Pedido a =
Atualize o trecho dos registros que vai da linha que contém "The height and" até o fim dos registros, trocando "Workspaces" por "Projects" e mantendo todo o resto igual. Deixe as imagens de fora da resposta.

Texto da página =
Às vésperas de tocar no Brasil, o baixista do Nirvana garante que nao esperava tanto sucesso e diz que 80% do seu público é formado por idiotas
VEJA: Como serão os show do NIRVANA no Brasil?
Novoselic: Simples, como todos os outros. Nós nao fazemos exatamente shows, mas apresentacoes. Nosso aparato de palco se resume a algumas luzes. Não falamos muito entre as músicas. Simplesmente tocamos rock 'n' roll. Temos uma das caravanas mais baratas da indústria musical. Carregamos apenas nossos instrumentos e em nossa equipe de produção há apenas sete pessoas. O máximo de extravagancia que permitimos atualmente é ter alguém para afinar os instrumentos.
VEJA: Vocês ainda estraçalham os instrumentos ao fim do show?
Novoselic: Sim. Eu não aguento mais fazer isso, porque já se tornou banalporque. O Kurt Cobain e o David Grohl, ainda gosta de fazer, acham divertido.
VEJA: Você conhece alguma coisa de música brasileira?
Novoselic: Nada. Mas estou interessado em ouvir alguns grupos de rock brasileiro durante a turnê. Dizem que são bons.
VEJA: Quando o NIRVANA começou a despontar no rock, vocês diziam não querer se transformar em megaestrelas. O sucesso incomoda?
Novoselic: Nós começamos a tocar por prazer, e não visando a uma carreira meteórica. ATé agora não sei exatamente como o sucesso aconteceu. Não entendo, e prefiro nem pensar nisso. Quando ligo a televisão e vejo nosso videoclip tocando pela enésima vez, ou quando ando pela rua e as pessoas apontam para mim, francamente me sinto anestesiado.
VEJA: O dinheiro do sucesso não é bom?
Novoselic: É ótimo, não vou negar. Não sou um indio ou um sabio antimaterialista. Mas é como se eu tivesse ganho na loteria.
VEJA: Porque essa pose antiestrelato?

(Registros de uma fonte de dados)
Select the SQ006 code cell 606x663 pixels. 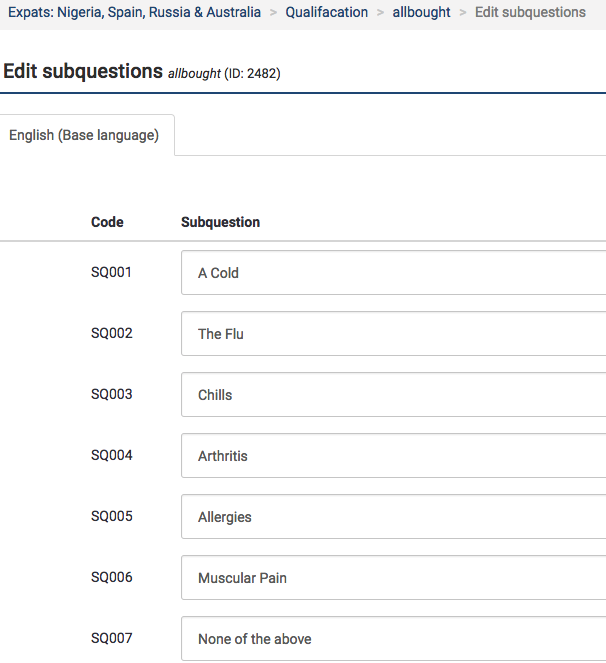pyautogui.click(x=111, y=577)
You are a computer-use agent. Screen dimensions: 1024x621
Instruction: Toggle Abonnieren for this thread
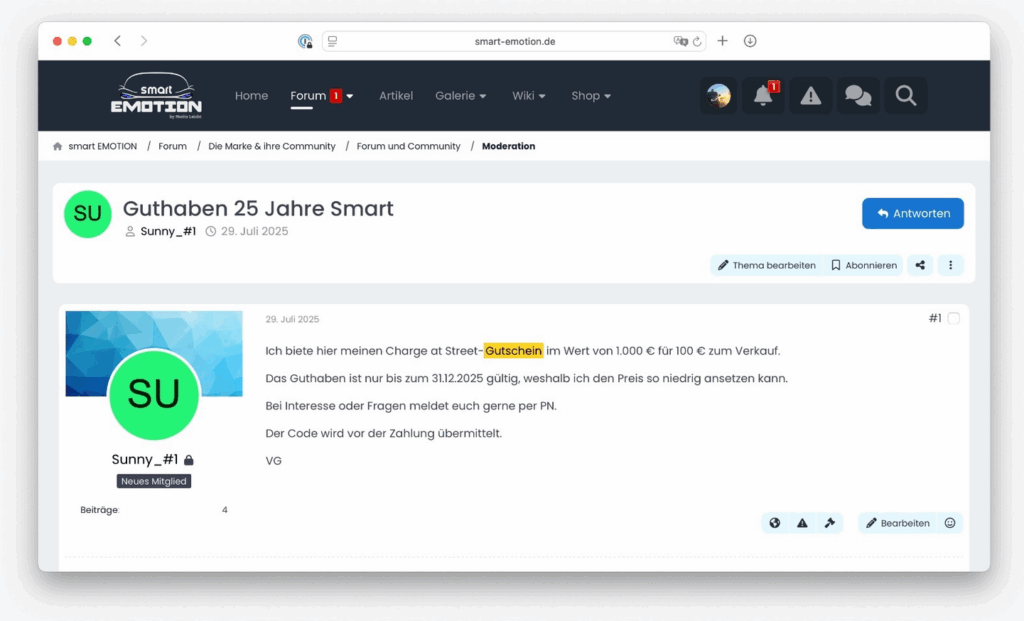[864, 265]
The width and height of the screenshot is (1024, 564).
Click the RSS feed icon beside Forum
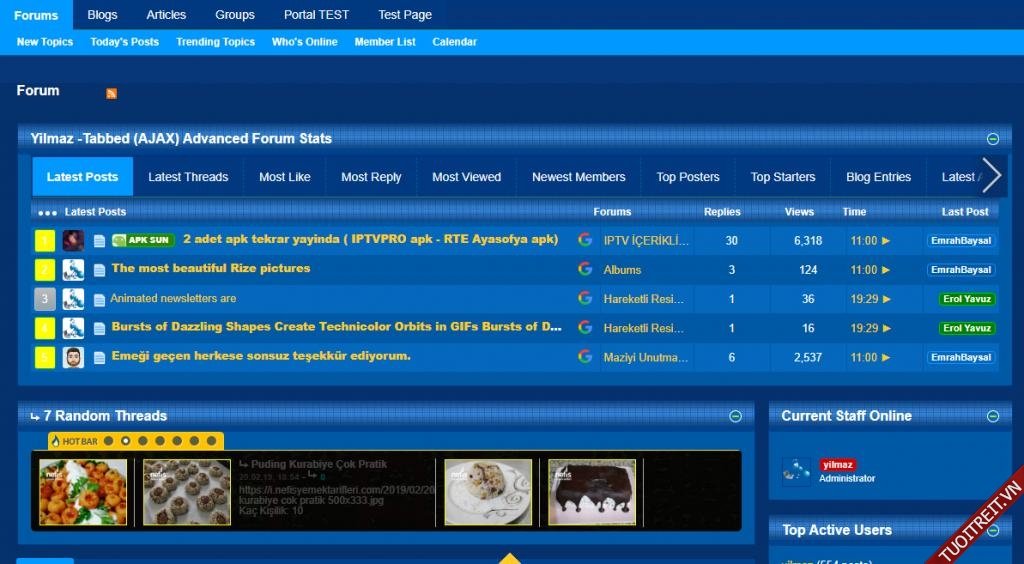(x=111, y=93)
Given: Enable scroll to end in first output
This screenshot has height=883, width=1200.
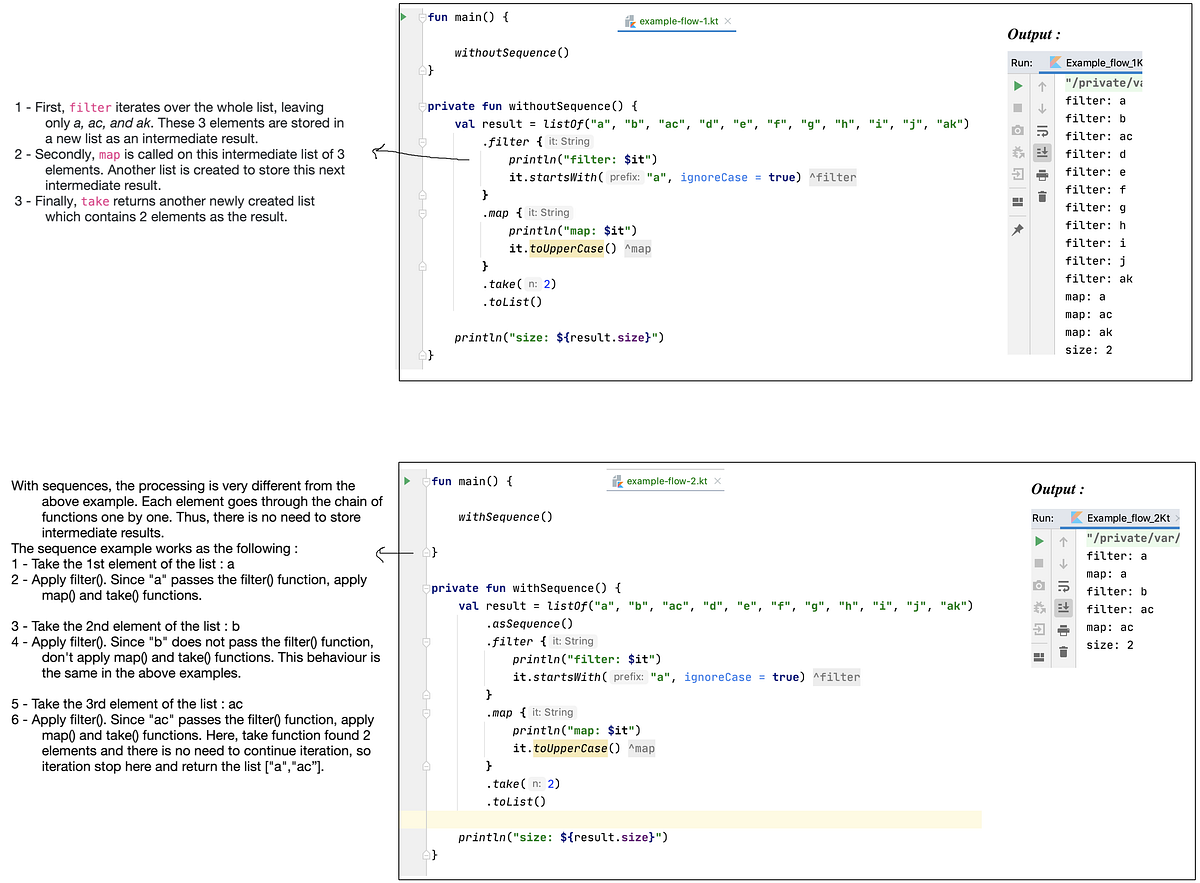Looking at the screenshot, I should (1040, 152).
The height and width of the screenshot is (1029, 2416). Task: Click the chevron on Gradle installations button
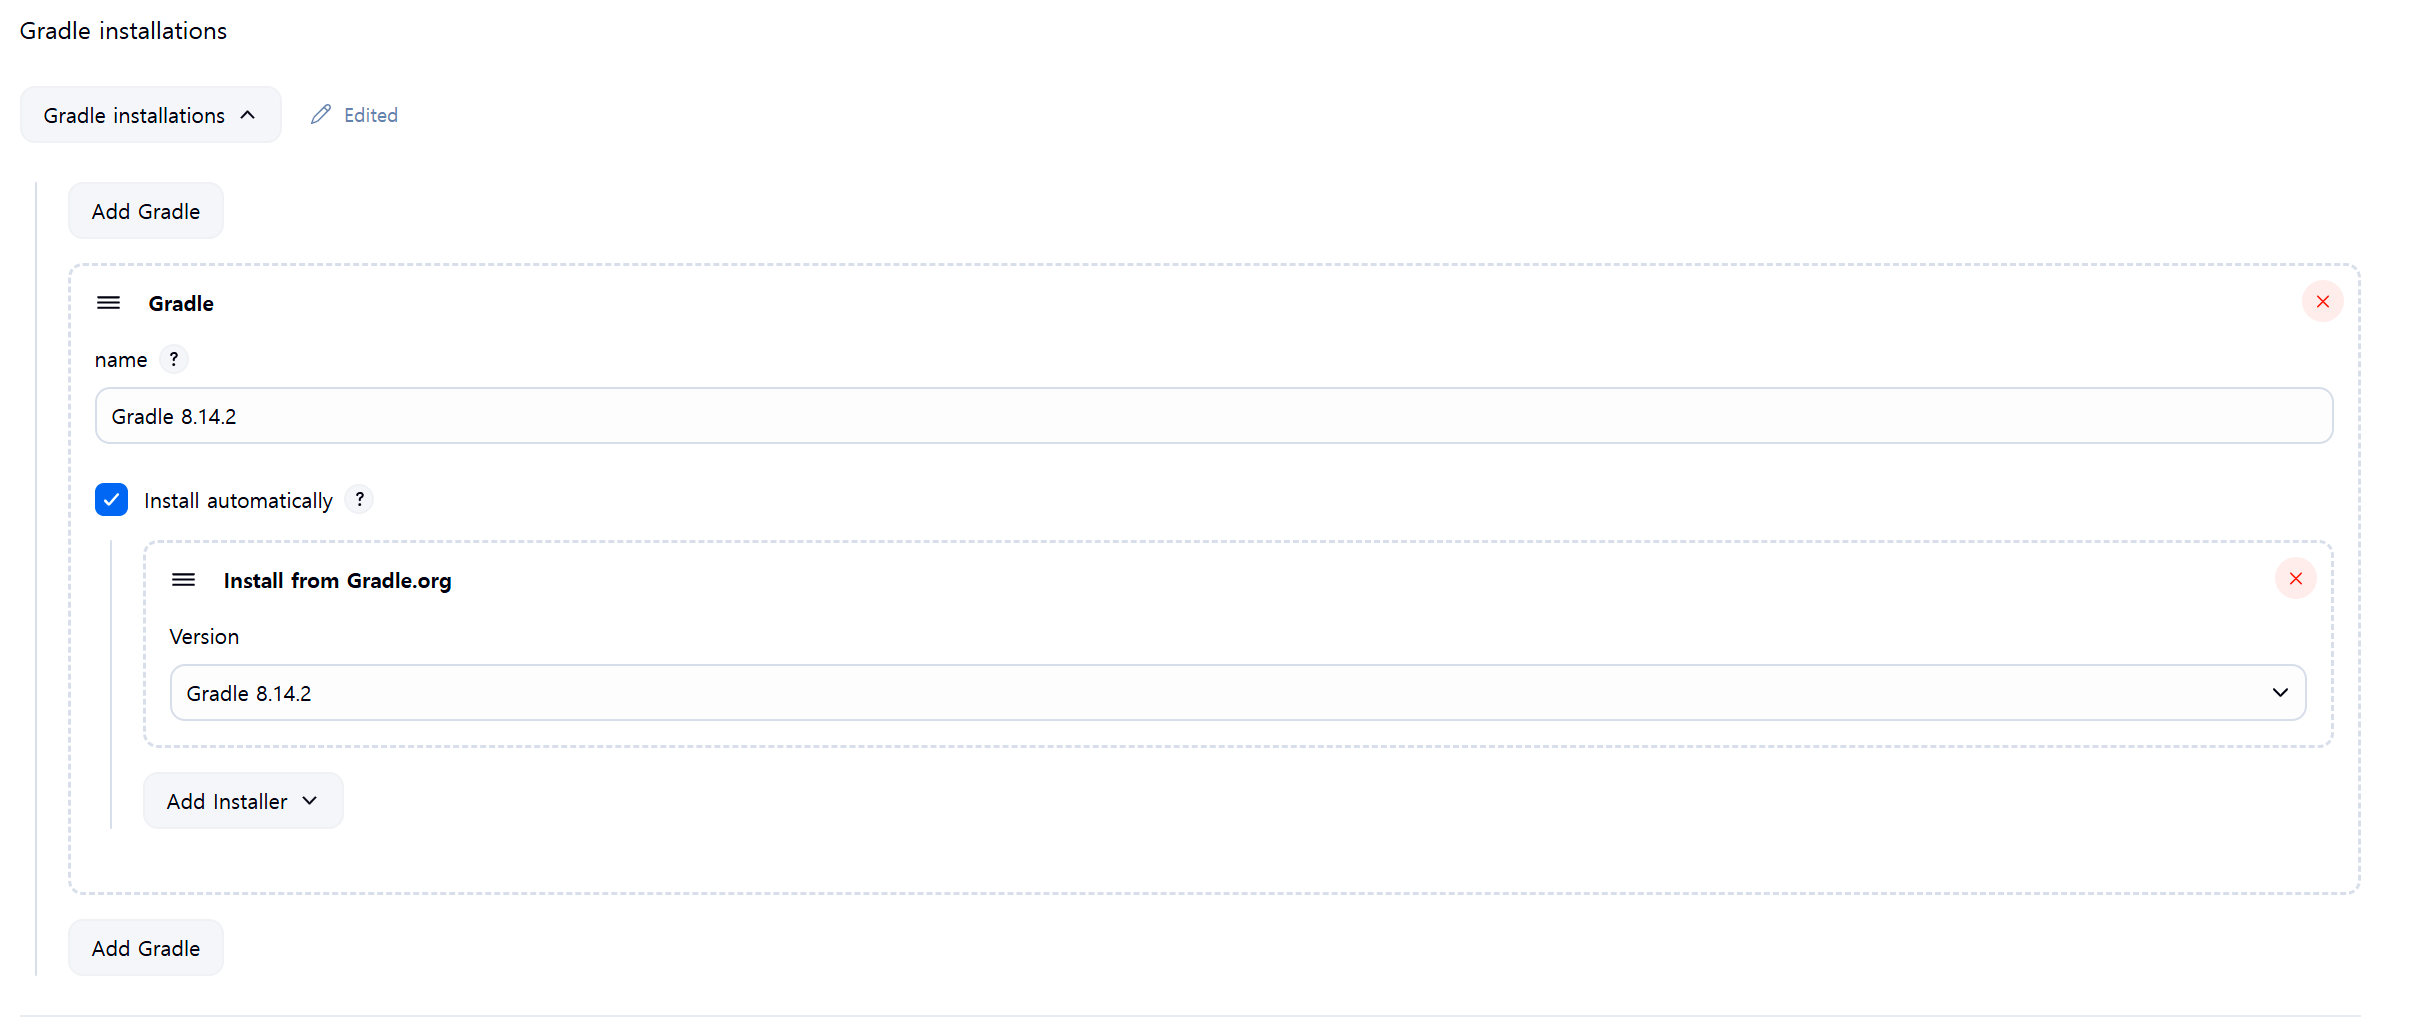pyautogui.click(x=248, y=115)
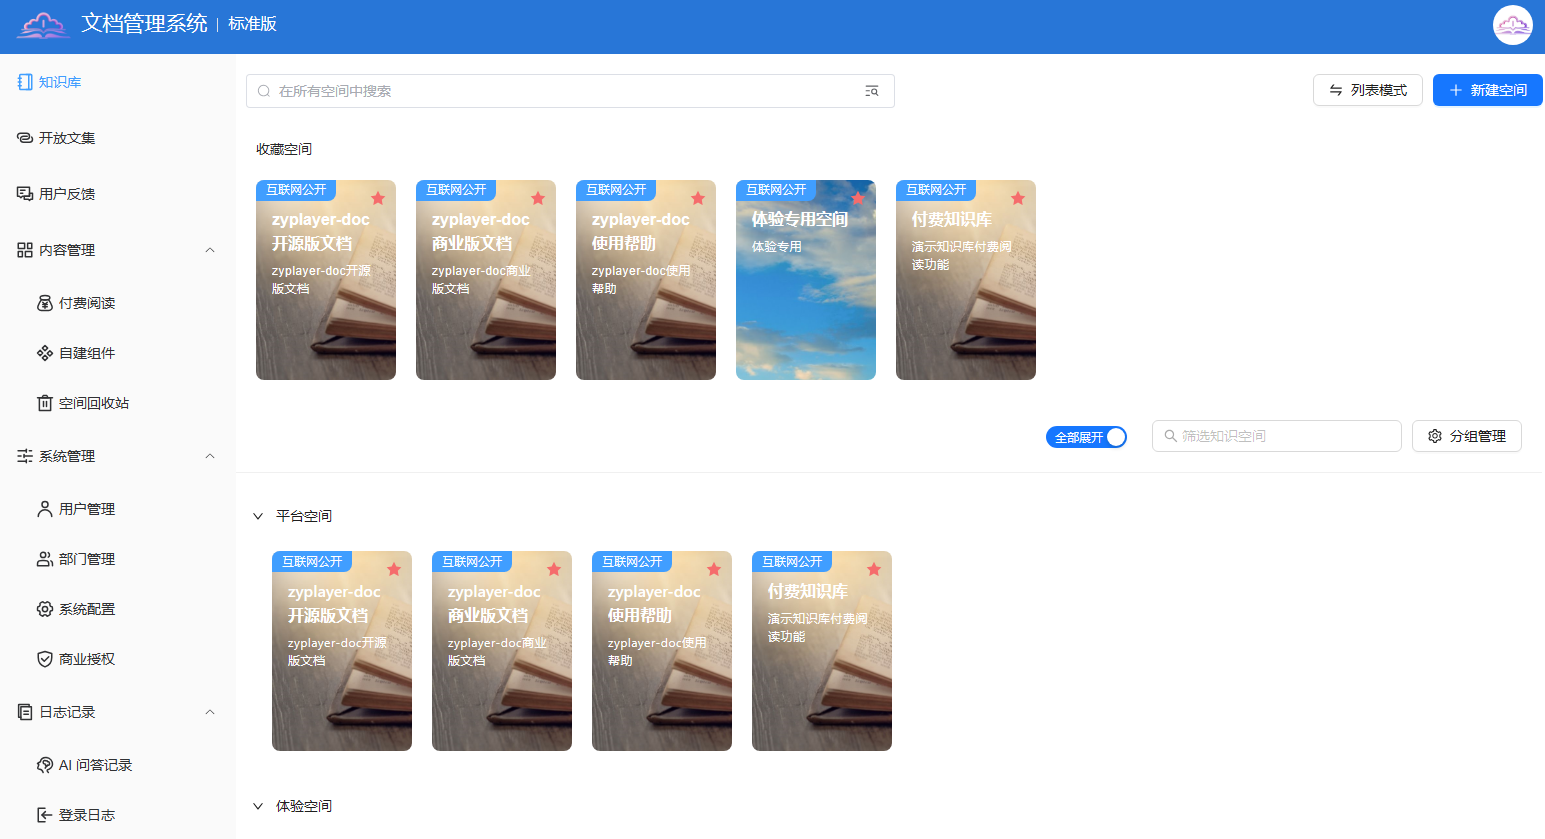Collapse the 体验空间 group chevron
Viewport: 1545px width, 839px height.
click(258, 806)
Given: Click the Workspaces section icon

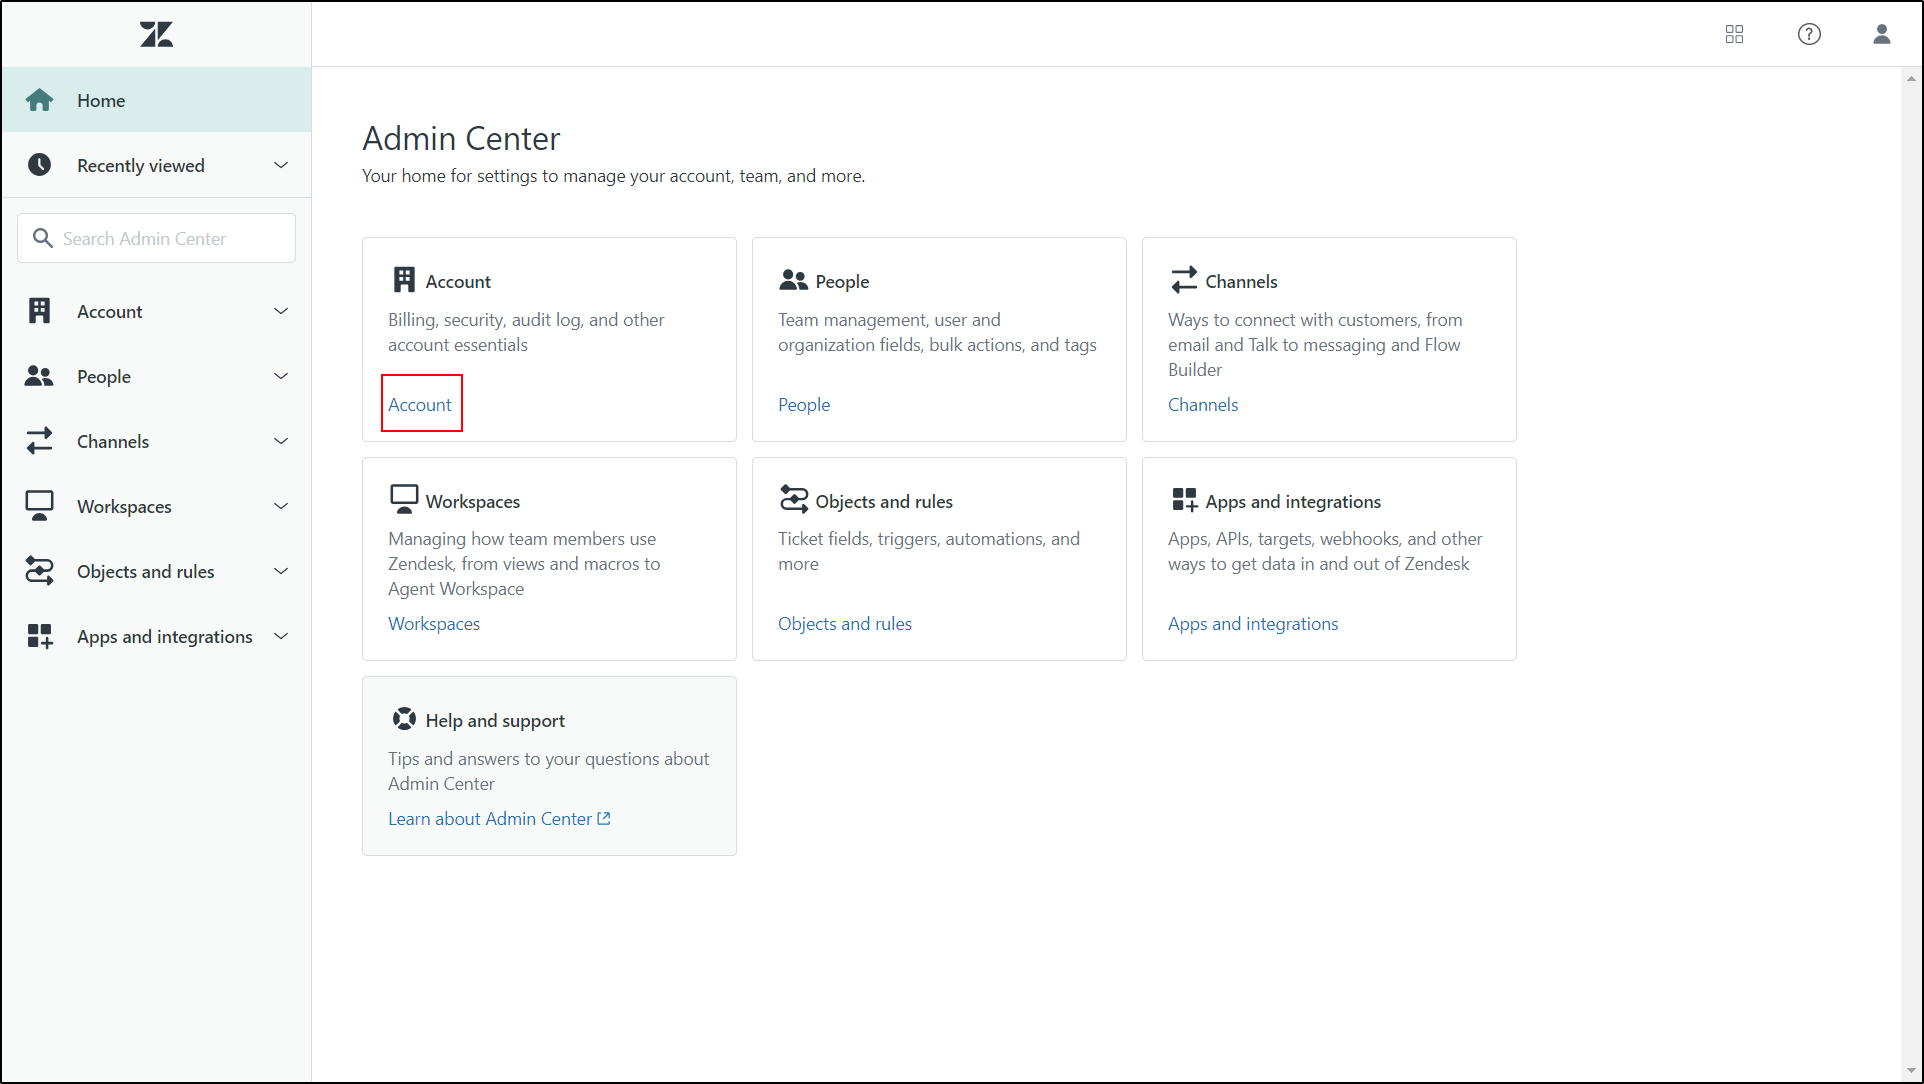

Pedido b =
Duplique integralmente, sem qualquer alteração, a entrevista com o baixista do Nirvana.

Resposta completa a =
The height and width of the screenshot is (1029, 2416). Task: Click the chevron on Gradle installations button
pyautogui.click(x=248, y=115)
Collapse the 体验空间 group chevron
Viewport: 1545px width, 839px height.
click(258, 806)
Given: Click the Projects section icon

Resposta completa b =
Às vésperas de tocar no Brasil, o baixista do Nirvana garante que nao esperava tanto sucesso e diz que 80% do seu público é formado por idiotas
VEJA: Como serão os show do NIRVANA no Brasil?
Novoselic: Simples, como todos os outros. Nós nao fazemos exatamente shows, mas apresentacoes. Nosso aparato de palco se resume a algumas luzes. Não falamos muito entre as músicas. Simplesmente tocamos rock 'n' roll. Temos uma das caravanas mais baratas da indústria musical. Carregamos apenas nossos instrumentos e em nossa equipe de produção há apenas sete pessoas. O máximo de extravagancia que permitimos atualmente é ter alguém para afinar os instrumentos.
VEJA: Vocês ainda estraçalham os instrumentos ao fim do show?
Novoselic: Sim. Eu não aguento mais fazer isso, porque já se tornou banalporque. O Kurt Cobain e o David Grohl, ainda gosta de fazer, acham divertido.
VEJA: Você conhece alguma coisa de música brasileira?
Novoselic: Nada. Mas estou interessado em ouvir alguns grupos de rock brasileiro durante a turnê. Dizem que são bons.
VEJA: Quando o NIRVANA começou a despontar no rock, vocês diziam não querer se transformar em megaestrelas. O sucesso incomoda?
Novoselic: Nós começamos a tocar por prazer, e não visando a uma carreira meteórica. ATé agora não sei exatamente como o sucesso aconteceu. Não entendo, e prefiro nem pensar nisso. Quando ligo a televisão e vejo nosso videoclip tocando pela enésima vez, ou quando ando pela rua e as pessoas apontam para mim, francamente me sinto anestesiado.
VEJA: O dinheiro do sucesso não é bom?
Novoselic: É ótimo, não vou negar. Não sou um indio ou um sabio antimaterialista. Mas é como se eu tivesse ganho na loteria.
VEJA: Porque essa pose antiestrelato?